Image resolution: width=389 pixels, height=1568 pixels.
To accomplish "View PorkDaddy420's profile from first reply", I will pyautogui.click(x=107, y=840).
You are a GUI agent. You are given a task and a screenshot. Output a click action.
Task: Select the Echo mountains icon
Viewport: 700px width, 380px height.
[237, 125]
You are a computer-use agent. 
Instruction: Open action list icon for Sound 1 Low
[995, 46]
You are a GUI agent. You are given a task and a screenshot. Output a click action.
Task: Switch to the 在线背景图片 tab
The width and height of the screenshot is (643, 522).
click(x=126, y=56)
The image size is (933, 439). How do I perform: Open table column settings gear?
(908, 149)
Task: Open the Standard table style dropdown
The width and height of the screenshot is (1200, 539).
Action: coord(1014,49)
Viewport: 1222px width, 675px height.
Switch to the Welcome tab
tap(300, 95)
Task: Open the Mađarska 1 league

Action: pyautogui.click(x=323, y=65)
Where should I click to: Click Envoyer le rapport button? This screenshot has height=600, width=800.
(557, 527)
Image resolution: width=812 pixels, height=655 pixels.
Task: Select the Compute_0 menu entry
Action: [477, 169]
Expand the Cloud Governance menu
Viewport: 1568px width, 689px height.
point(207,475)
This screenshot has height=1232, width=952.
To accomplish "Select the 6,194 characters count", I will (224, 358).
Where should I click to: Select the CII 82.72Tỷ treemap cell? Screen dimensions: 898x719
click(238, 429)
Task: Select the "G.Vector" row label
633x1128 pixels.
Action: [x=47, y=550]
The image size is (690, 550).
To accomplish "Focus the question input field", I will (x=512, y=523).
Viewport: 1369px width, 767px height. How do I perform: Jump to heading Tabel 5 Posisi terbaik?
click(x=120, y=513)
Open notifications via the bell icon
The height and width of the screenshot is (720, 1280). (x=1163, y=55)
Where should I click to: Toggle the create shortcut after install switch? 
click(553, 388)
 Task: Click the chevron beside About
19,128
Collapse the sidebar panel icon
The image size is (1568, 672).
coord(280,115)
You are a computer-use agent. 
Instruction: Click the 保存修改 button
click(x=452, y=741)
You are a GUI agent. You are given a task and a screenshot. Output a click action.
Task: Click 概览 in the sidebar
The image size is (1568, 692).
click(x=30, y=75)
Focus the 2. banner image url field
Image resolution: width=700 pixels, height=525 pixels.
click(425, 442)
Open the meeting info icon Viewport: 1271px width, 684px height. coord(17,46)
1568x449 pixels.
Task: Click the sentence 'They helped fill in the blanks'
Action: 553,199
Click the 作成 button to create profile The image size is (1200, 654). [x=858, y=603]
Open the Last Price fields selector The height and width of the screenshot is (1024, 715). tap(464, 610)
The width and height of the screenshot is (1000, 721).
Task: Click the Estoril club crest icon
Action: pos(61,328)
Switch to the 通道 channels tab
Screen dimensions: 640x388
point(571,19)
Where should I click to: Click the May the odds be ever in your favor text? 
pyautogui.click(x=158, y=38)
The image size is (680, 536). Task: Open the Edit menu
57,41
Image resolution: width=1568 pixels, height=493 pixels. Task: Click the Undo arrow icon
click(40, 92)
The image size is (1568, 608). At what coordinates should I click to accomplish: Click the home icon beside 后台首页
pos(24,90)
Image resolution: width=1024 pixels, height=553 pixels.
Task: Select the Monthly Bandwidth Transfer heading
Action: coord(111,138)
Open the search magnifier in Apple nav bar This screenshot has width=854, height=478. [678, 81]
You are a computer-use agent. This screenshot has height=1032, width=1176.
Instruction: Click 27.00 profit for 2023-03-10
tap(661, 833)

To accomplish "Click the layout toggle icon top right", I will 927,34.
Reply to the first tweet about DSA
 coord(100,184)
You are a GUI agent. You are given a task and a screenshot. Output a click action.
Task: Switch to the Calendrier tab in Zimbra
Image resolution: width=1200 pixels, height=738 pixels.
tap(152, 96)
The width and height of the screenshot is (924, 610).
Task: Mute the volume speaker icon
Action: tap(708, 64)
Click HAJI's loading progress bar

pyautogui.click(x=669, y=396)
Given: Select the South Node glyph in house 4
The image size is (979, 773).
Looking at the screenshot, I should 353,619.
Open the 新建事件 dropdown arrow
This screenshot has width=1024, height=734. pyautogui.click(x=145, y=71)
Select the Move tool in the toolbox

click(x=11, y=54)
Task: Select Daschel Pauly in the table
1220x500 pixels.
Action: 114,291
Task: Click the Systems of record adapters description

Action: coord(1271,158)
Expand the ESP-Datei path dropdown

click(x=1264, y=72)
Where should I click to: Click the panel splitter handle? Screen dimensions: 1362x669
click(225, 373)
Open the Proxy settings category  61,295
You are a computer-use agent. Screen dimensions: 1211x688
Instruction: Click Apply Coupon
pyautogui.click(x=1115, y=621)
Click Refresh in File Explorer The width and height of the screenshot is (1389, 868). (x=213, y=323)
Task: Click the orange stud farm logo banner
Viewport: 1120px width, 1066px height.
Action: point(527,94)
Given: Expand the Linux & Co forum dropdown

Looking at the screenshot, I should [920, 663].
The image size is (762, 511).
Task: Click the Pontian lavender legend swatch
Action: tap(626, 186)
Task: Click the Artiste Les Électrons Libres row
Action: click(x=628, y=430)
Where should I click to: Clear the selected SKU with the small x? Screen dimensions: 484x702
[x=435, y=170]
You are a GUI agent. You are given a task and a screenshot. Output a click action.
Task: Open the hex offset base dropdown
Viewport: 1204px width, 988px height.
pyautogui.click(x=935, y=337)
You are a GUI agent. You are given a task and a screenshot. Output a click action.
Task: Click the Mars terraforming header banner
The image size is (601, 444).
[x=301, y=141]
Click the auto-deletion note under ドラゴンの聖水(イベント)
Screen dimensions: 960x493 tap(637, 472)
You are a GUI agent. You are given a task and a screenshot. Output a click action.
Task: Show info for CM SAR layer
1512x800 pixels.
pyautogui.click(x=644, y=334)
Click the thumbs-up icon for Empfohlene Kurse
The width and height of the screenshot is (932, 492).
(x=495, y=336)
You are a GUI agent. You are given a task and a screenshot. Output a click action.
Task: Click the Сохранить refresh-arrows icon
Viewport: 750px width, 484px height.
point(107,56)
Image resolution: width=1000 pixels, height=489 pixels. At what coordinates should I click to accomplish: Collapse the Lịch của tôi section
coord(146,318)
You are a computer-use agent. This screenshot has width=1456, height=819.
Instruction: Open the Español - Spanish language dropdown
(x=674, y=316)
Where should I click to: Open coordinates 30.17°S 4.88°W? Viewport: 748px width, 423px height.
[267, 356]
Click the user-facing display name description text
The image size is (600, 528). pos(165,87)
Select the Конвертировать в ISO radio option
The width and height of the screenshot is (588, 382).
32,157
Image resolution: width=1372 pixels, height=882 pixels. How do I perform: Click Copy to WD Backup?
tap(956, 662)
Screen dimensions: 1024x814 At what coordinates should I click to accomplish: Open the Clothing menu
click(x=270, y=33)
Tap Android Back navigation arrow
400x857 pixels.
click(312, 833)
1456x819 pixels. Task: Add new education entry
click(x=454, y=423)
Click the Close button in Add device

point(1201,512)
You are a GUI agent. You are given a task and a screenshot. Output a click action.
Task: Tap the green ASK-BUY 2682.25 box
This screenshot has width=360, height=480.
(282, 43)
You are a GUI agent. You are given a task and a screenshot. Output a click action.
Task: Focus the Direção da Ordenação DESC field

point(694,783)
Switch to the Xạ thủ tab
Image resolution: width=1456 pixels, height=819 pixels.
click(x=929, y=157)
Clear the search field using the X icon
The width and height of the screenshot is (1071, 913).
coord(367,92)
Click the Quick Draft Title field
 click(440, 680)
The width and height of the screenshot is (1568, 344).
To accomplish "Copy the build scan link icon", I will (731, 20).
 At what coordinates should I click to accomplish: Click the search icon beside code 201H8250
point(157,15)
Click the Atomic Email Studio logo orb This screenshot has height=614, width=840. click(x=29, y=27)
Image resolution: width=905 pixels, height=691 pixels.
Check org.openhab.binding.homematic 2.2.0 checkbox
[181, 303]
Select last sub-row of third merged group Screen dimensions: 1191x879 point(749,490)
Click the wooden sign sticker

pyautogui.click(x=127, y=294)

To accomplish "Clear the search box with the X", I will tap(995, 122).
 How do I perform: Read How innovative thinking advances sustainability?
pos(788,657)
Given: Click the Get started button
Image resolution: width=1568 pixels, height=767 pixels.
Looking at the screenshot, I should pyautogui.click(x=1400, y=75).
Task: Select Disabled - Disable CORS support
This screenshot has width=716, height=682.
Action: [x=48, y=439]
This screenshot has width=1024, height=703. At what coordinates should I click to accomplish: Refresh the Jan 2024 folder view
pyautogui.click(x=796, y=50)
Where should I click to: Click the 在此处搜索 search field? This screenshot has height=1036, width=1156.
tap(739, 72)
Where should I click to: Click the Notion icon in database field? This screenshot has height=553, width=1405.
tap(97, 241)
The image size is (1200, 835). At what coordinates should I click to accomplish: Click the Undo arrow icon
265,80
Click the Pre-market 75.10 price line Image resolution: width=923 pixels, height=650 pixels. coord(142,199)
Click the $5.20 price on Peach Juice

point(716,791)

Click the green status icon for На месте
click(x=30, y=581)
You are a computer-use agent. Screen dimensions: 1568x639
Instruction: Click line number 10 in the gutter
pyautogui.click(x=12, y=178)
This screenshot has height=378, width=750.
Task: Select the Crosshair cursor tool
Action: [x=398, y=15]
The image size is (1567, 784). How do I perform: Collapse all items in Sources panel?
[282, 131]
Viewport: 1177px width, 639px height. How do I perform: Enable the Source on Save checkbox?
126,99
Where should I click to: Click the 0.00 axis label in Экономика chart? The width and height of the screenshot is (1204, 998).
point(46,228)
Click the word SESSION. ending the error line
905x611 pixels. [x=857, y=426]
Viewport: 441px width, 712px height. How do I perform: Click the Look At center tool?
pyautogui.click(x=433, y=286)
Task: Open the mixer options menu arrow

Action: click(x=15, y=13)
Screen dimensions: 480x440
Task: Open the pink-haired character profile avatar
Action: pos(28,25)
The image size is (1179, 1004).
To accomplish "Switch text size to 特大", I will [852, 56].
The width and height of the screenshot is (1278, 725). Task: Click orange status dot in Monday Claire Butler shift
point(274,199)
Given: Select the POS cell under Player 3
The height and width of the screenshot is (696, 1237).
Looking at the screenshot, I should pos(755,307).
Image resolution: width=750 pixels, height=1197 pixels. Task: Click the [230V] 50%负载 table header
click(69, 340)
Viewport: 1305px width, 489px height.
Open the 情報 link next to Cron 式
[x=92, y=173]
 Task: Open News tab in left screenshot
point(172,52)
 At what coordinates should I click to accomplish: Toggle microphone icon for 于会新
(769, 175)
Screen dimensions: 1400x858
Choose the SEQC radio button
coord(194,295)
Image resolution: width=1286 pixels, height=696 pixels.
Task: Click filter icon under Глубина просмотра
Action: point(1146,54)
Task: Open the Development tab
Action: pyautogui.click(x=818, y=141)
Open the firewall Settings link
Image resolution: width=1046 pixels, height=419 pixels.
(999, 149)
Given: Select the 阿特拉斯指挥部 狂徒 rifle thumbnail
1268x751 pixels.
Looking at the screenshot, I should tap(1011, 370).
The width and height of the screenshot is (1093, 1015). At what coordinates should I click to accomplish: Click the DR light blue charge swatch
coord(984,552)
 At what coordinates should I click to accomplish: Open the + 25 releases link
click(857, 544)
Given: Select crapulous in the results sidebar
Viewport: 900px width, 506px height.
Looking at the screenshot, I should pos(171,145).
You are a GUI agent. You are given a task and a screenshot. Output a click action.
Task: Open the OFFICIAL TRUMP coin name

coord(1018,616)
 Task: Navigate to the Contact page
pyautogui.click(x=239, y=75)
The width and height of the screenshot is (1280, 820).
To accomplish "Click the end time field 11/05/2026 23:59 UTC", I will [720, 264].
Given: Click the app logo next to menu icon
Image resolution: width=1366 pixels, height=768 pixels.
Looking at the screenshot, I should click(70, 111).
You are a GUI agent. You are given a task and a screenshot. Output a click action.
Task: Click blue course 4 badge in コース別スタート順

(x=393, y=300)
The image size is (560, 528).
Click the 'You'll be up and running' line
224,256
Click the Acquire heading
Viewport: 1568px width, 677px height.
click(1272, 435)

---

- [Task to complete]:
Take the listing above and repeat exactly the lines from the one containing "The height and width of the screenshot is (696, 1237)." through the one containing "Given: Select crapulous", both included.

- [Completed exercise]:
The height and width of the screenshot is (696, 1237).
Looking at the screenshot, I should pos(755,307).
Image resolution: width=750 pixels, height=1197 pixels. Task: Click the [230V] 50%负载 table header
click(69, 340)
Viewport: 1305px width, 489px height.
Open the 情報 link next to Cron 式
[x=92, y=173]
 Task: Open News tab in left screenshot
point(172,52)
 At what coordinates should I click to accomplish: Toggle microphone icon for 于会新
(769, 175)
Screen dimensions: 1400x858
Choose the SEQC radio button
coord(194,295)
Image resolution: width=1286 pixels, height=696 pixels.
Task: Click filter icon under Глубина просмотра
Action: point(1146,54)
Task: Open the Development tab
Action: pyautogui.click(x=818, y=141)
Open the firewall Settings link
Image resolution: width=1046 pixels, height=419 pixels.
(999, 149)
Given: Select the 阿特拉斯指挥部 狂徒 rifle thumbnail
1268x751 pixels.
Looking at the screenshot, I should tap(1011, 370).
The width and height of the screenshot is (1093, 1015). At what coordinates should I click to accomplish: Click the DR light blue charge swatch
coord(984,552)
 At what coordinates should I click to accomplish: Open the + 25 releases link
click(857, 544)
Given: Select crapulous in the results sidebar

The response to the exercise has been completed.